Banjarese cuisine is the cooking tradition and cuisine of Banjar people of South Kalimantan in Indonesia. Banjar cuisine is also found in neighbouring countries such as Brunei, Malaysia, and Singapore.

Banjar cuisine has been influenced by many cultures, includes Malay, Javanese, Chinese and Indian cuisine.

One of the famous culinary of Banjar cuisine is soto banjar . Soto banjar has become one of Indonesia's special foods that are already very well known and recognised by many people. Soto banjar is served in many restaurants throughout the province. Soto banjar is a soto made from chicken meat as its main ingredient, then added with various spices such as onion, white onion, cumin, fennel, and cinnamon to make the soto more savoury. Additional juice from lime makes this dish even more fresh. This dish is usually served during lunchtime.

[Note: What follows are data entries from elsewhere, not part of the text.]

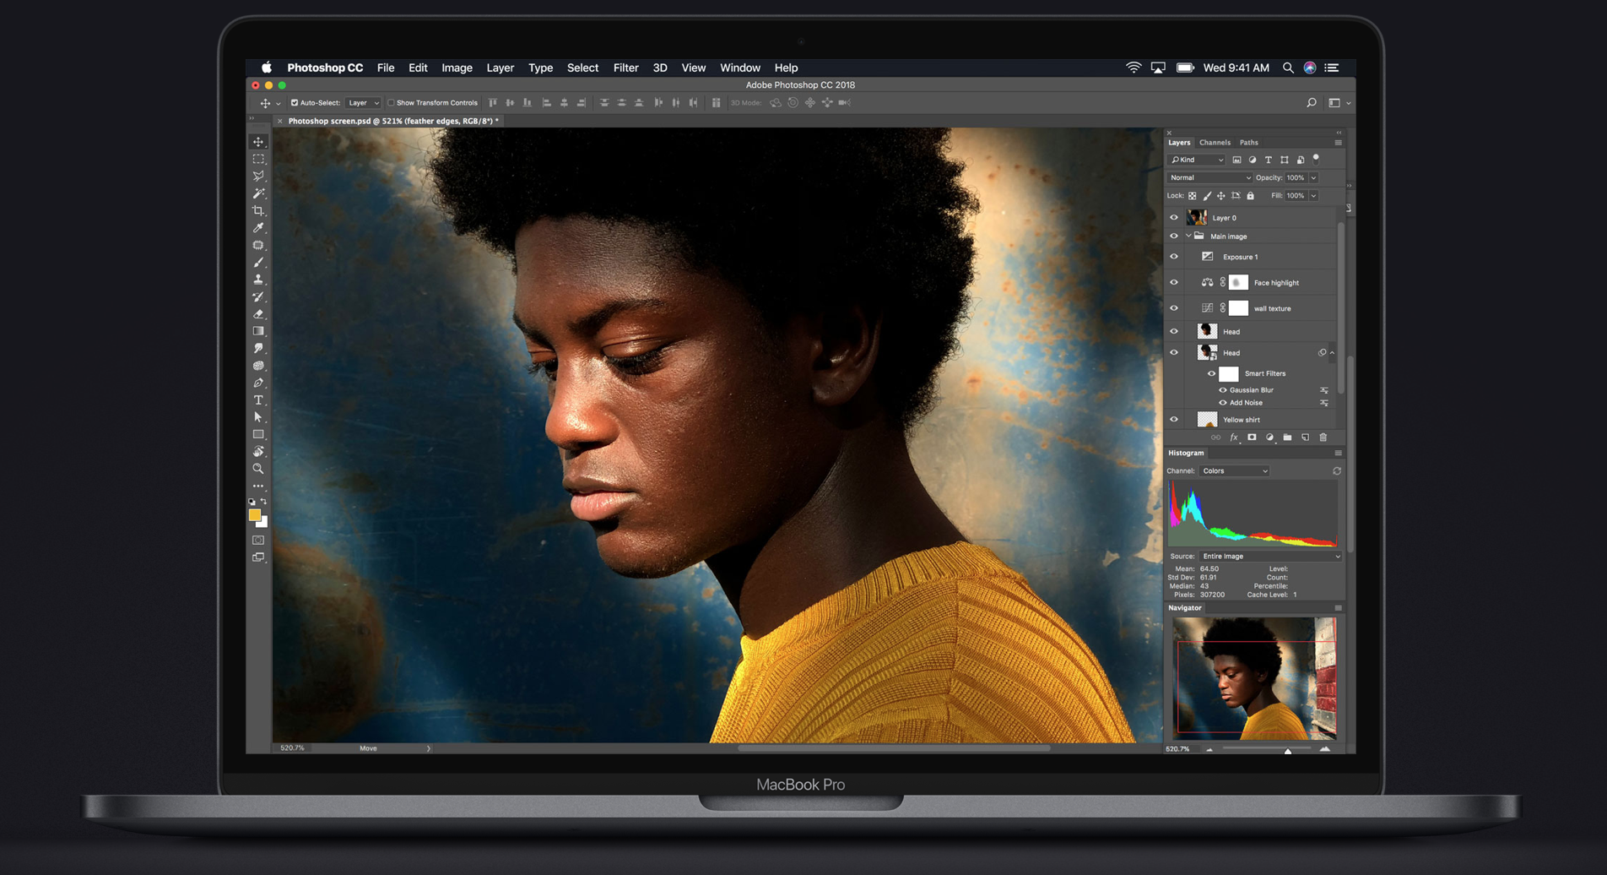The image size is (1607, 875).
Task: Activate the Horizontal Type tool
Action: tap(258, 400)
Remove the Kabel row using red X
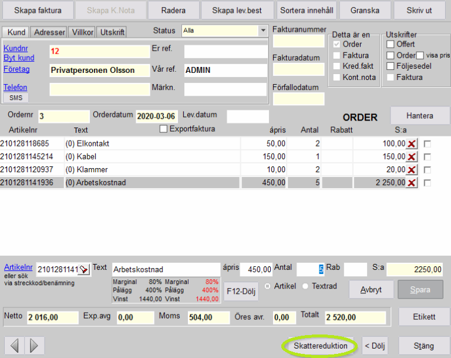This screenshot has height=358, width=451. 412,157
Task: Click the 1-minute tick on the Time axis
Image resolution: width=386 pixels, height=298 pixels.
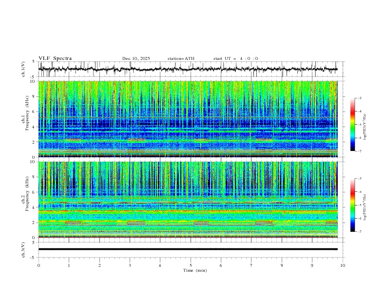Action: (x=69, y=265)
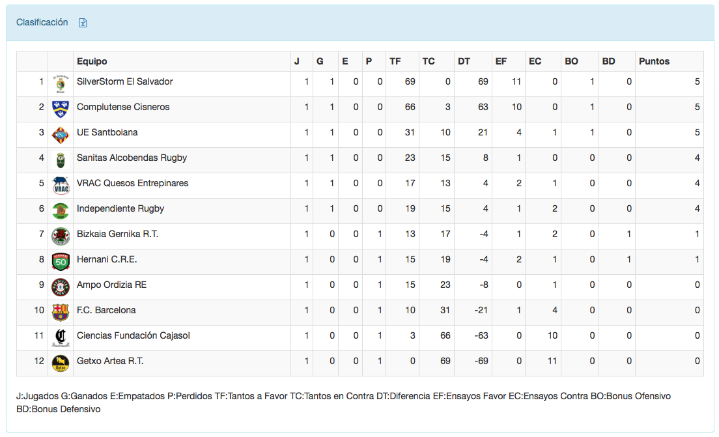Select the Puntos column header
This screenshot has height=437, width=719.
654,61
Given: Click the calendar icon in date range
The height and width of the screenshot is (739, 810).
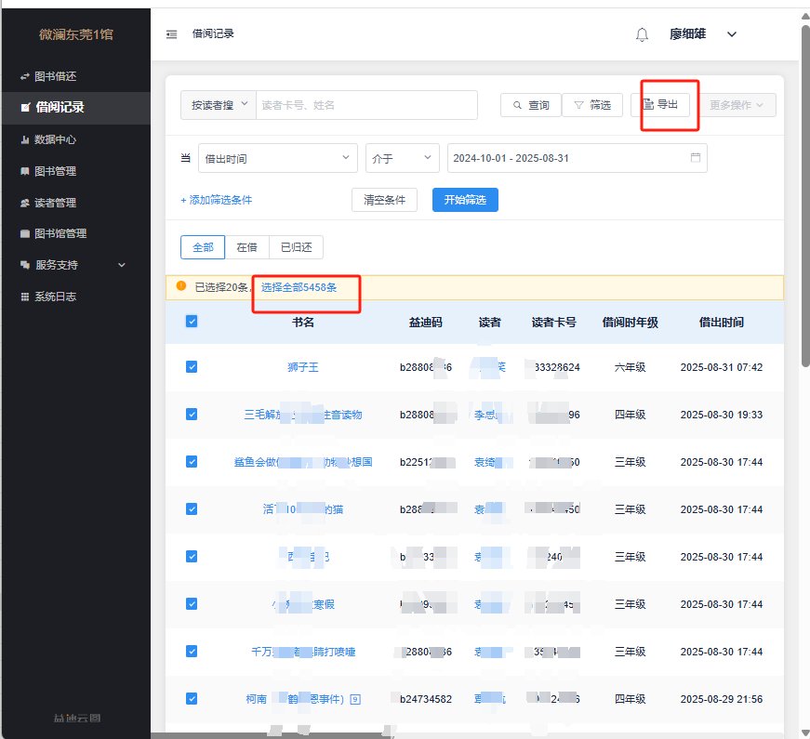Looking at the screenshot, I should [695, 158].

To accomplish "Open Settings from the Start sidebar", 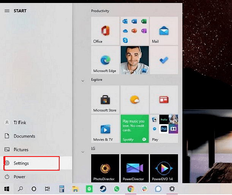I will (31, 163).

Banjar cuisine generally includes soupy foods like sop ayam banjar. Unlike soto banjar, which uses ketupat, the chicken soup is served with steamed rice. The broth is made with spices like clove, star anise, nutmeg and ginger. Companions to this dish can include rice vermicelli, a sprinkle of fried shallots, a spring onion, and lime juice.

Ketupat Kandangan Banjar is a speciality of South Kalimantan which is usually associated with the Muslim holy day of Eid al-Fitr. It originated from Kandangan, South Hulu Sungai Regency. The food can usually be found around the Muslim holy month of Ramadan. What distinguishes this dish from the usual ketupat is that ketupat kandangan banjar use the tuna as its main ingredient. Sometime it would also use a baked cork fish and cooked with yellow coconut milk sauce. The spices used are from cinnamon, cloves, and cardamom. It tastes savoury and is suitable for eating during the day or breakfast.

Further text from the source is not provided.